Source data
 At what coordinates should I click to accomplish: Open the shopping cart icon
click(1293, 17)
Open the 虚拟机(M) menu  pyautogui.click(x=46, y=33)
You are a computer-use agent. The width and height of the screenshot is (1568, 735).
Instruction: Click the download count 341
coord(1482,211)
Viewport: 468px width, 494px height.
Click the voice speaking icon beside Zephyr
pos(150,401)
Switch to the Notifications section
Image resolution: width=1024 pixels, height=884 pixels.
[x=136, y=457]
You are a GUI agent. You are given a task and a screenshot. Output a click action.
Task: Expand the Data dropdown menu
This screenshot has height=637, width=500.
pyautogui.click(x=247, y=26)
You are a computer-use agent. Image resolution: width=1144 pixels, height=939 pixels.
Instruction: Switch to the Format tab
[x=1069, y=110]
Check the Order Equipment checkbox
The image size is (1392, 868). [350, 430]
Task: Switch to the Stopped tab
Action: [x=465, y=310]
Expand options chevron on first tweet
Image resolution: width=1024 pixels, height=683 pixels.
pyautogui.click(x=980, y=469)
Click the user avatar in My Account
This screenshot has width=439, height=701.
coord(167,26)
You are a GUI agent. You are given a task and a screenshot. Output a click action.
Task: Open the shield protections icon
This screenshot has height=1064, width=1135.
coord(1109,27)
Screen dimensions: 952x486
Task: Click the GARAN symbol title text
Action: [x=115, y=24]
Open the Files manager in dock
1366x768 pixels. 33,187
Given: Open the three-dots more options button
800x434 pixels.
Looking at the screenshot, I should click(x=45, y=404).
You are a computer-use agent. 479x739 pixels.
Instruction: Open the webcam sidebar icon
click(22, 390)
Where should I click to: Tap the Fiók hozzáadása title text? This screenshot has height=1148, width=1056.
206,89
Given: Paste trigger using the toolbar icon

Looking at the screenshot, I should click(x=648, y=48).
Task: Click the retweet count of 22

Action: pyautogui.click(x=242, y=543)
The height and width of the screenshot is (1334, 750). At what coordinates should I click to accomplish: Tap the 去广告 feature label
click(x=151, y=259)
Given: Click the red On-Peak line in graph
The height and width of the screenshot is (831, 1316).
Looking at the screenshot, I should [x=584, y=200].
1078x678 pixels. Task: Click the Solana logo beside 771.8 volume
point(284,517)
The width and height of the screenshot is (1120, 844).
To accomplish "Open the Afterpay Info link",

> **Your task**: Would you reproduce all the entries exactly?

> **Result of the exercise**:
 At what coordinates should I click to accomplish: Open the shopping cart icon
click(1293, 17)
Open the 虚拟机(M) menu  pyautogui.click(x=46, y=33)
You are a computer-use agent. The width and height of the screenshot is (1568, 735).
Instruction: Click the download count 341
coord(1482,211)
Viewport: 468px width, 494px height.
Click the voice speaking icon beside Zephyr
pos(150,401)
Switch to the Notifications section
Image resolution: width=1024 pixels, height=884 pixels.
[x=136, y=457]
You are a GUI agent. You are given a task and a screenshot. Output a click action.
Task: Expand the Data dropdown menu
This screenshot has height=637, width=500.
pyautogui.click(x=247, y=26)
You are a computer-use agent. Image resolution: width=1144 pixels, height=939 pixels.
Instruction: Switch to the Format tab
[x=1069, y=110]
Check the Order Equipment checkbox
The image size is (1392, 868). [350, 430]
Task: Switch to the Stopped tab
Action: [x=465, y=310]
Expand options chevron on first tweet
Image resolution: width=1024 pixels, height=683 pixels.
pyautogui.click(x=980, y=469)
Click the user avatar in My Account
This screenshot has width=439, height=701.
coord(167,26)
You are a GUI agent. You are given a task and a screenshot. Output a click action.
Task: Open the shield protections icon
This screenshot has height=1064, width=1135.
coord(1109,27)
Screen dimensions: 952x486
Task: Click the GARAN symbol title text
Action: [x=115, y=24]
Open the Files manager in dock
1366x768 pixels. 33,187
Given: Open the three-dots more options button
800x434 pixels.
Looking at the screenshot, I should click(x=45, y=404).
You are a computer-use agent. 479x739 pixels.
Instruction: Open the webcam sidebar icon
click(22, 390)
Where should I click to: Tap the Fiók hozzáadása title text? This screenshot has height=1148, width=1056.
206,89
Given: Paste trigger using the toolbar icon

Looking at the screenshot, I should click(x=648, y=48).
Task: Click the retweet count of 22

Action: pyautogui.click(x=242, y=543)
The height and width of the screenshot is (1334, 750). At what coordinates should I click to accomplish: Tap the 去广告 feature label
click(x=151, y=259)
Given: Click the red On-Peak line in graph
The height and width of the screenshot is (831, 1316).
Looking at the screenshot, I should [x=584, y=200].
1078x678 pixels. Task: Click the Solana logo beside 771.8 volume
point(284,517)
The width and height of the screenshot is (1120, 844).
To accomplish "Open the Afterpay Info link",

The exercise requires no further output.